**EXERCISE INSTRUCTIONS**
Rewrite the material below, changing every "Click" to "Select" and keeping everything else the same. Leave the pictures out of your answer.

**Records on locating elements on screens**
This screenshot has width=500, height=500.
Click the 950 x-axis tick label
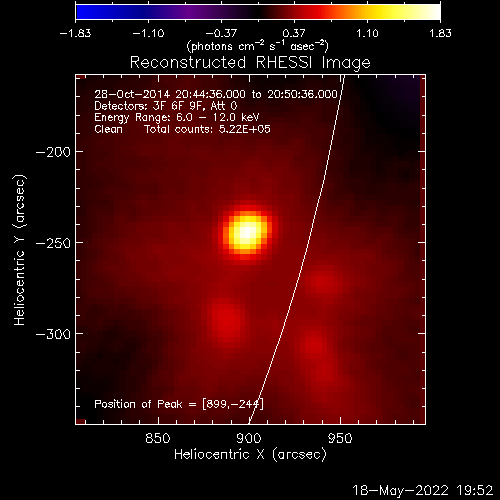[340, 438]
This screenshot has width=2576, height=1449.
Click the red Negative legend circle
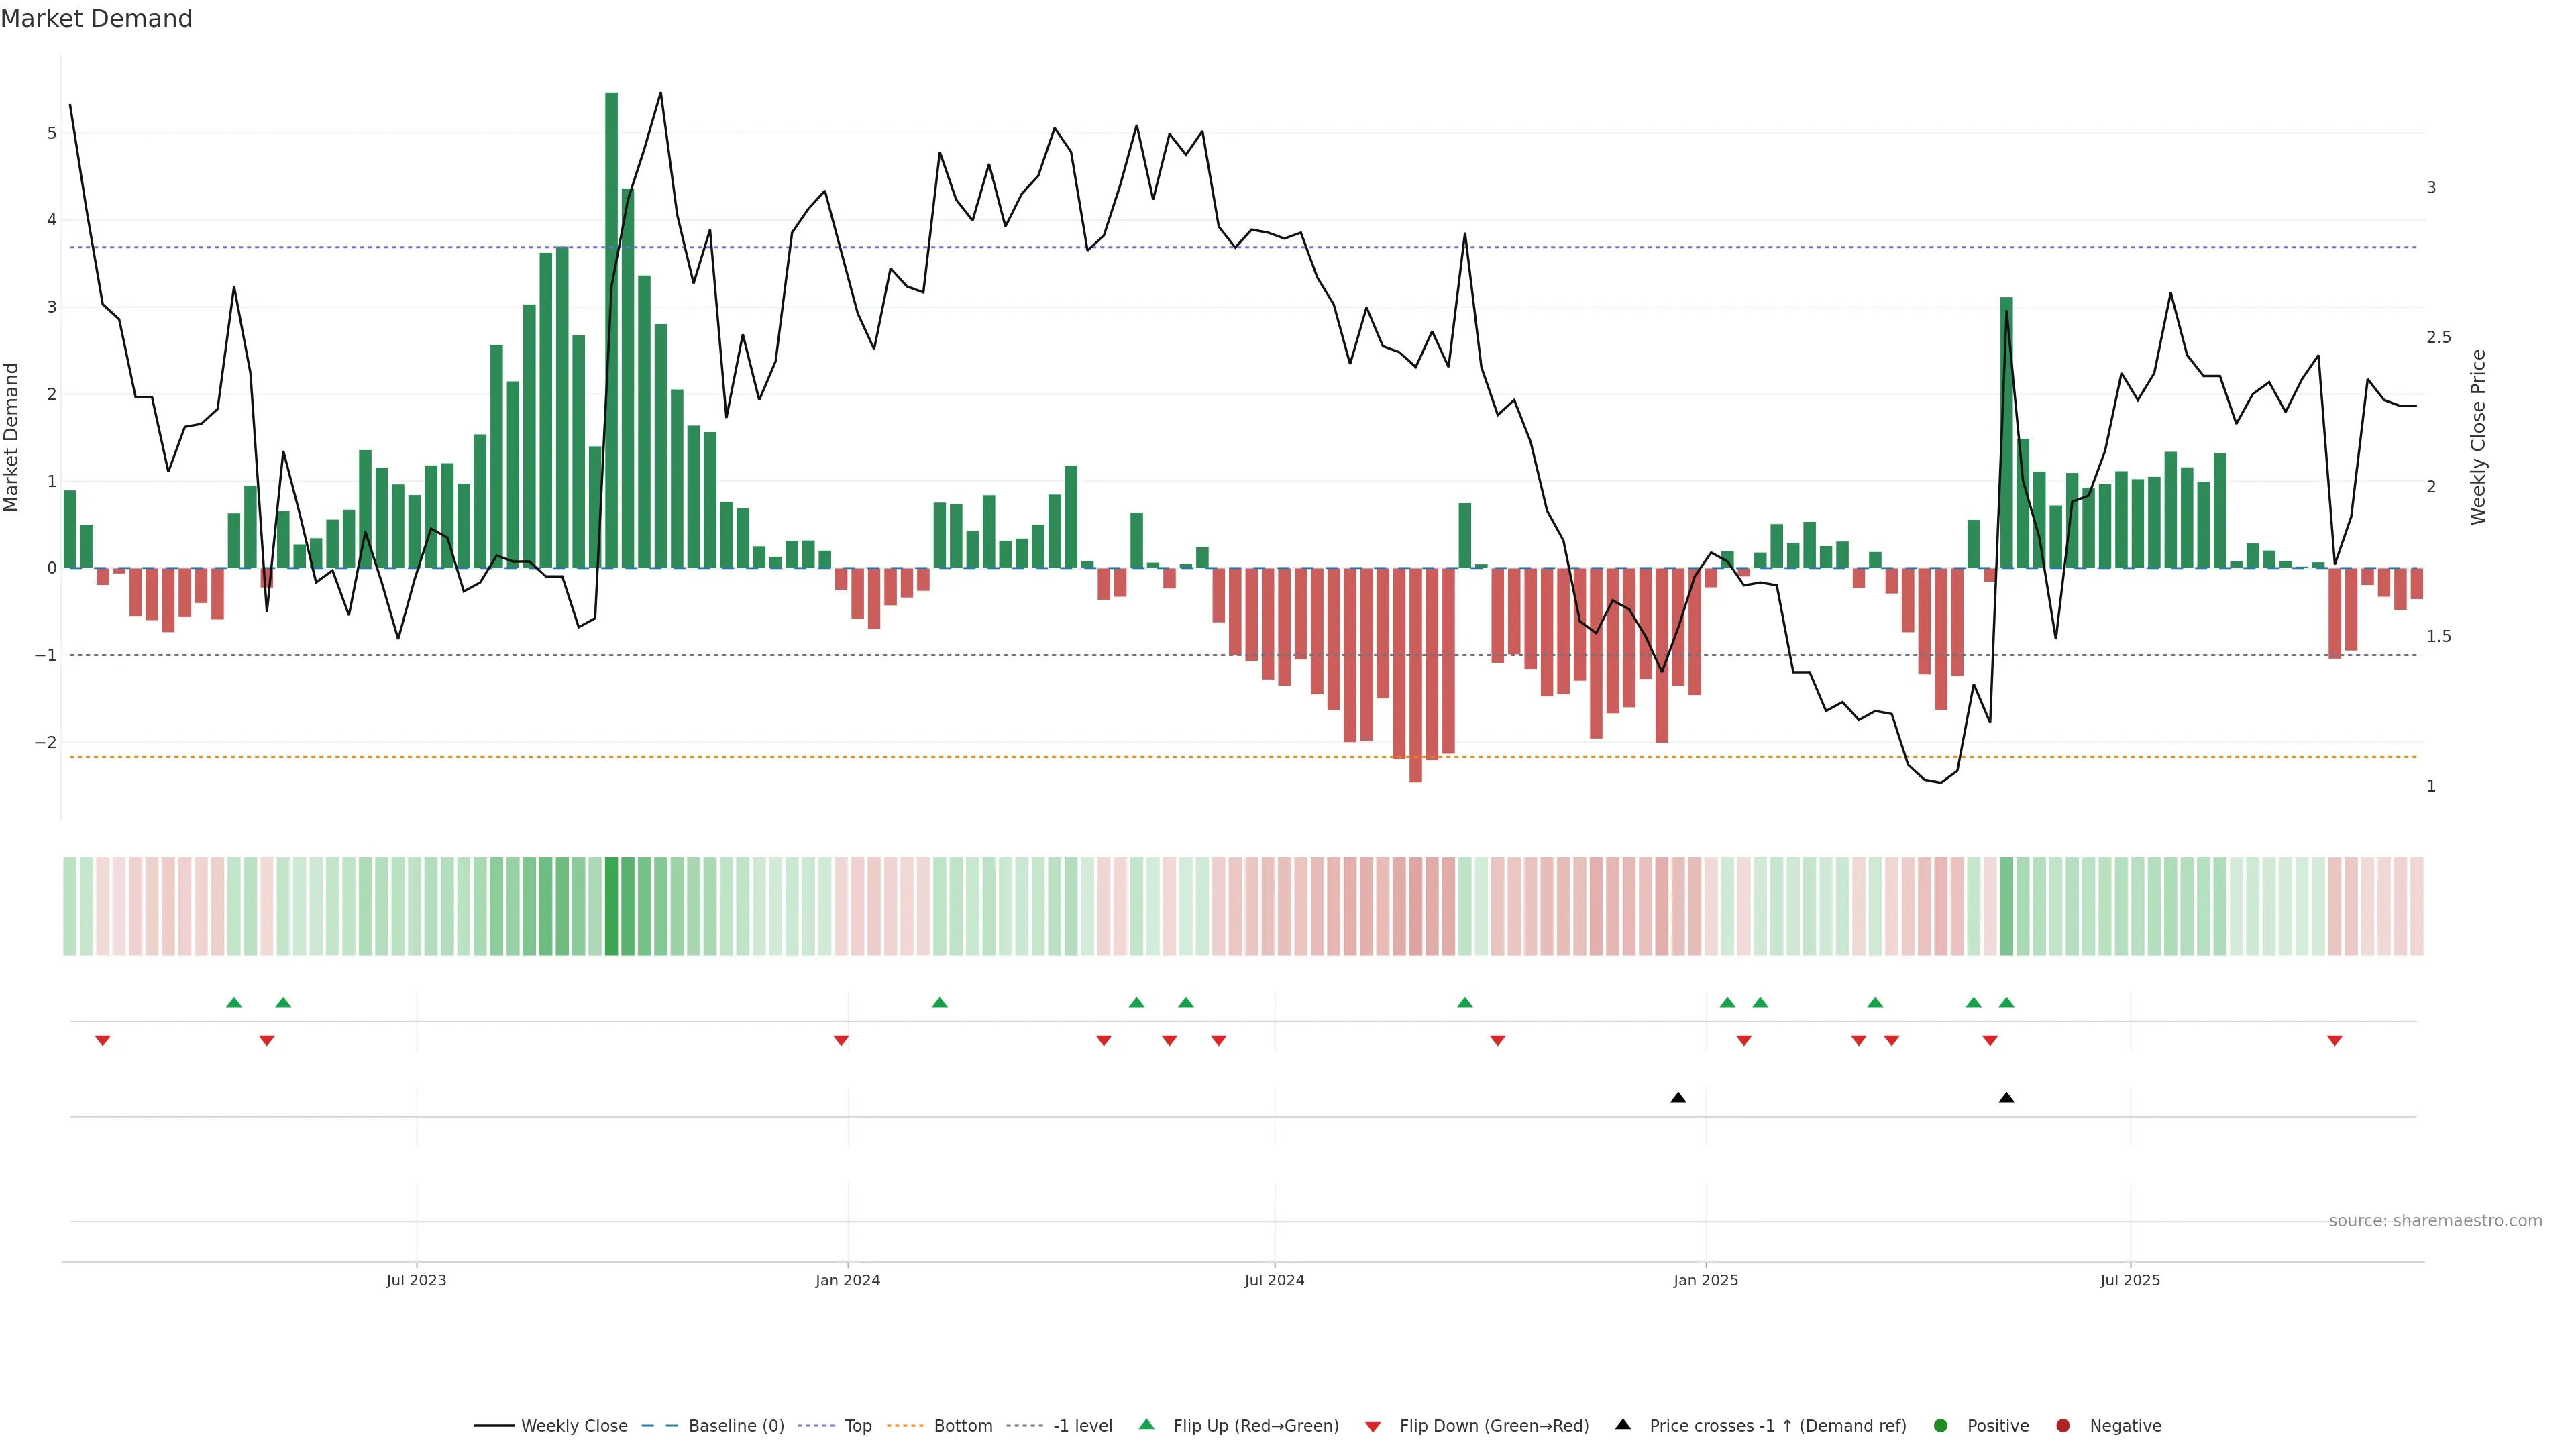coord(2063,1426)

**ANSWER TO THE TASK**
This screenshot has width=500, height=500.
Select the 950 x-axis tick label
[340, 438]
This screenshot has width=2576, height=1449.
Select the red Negative legend circle
coord(2063,1426)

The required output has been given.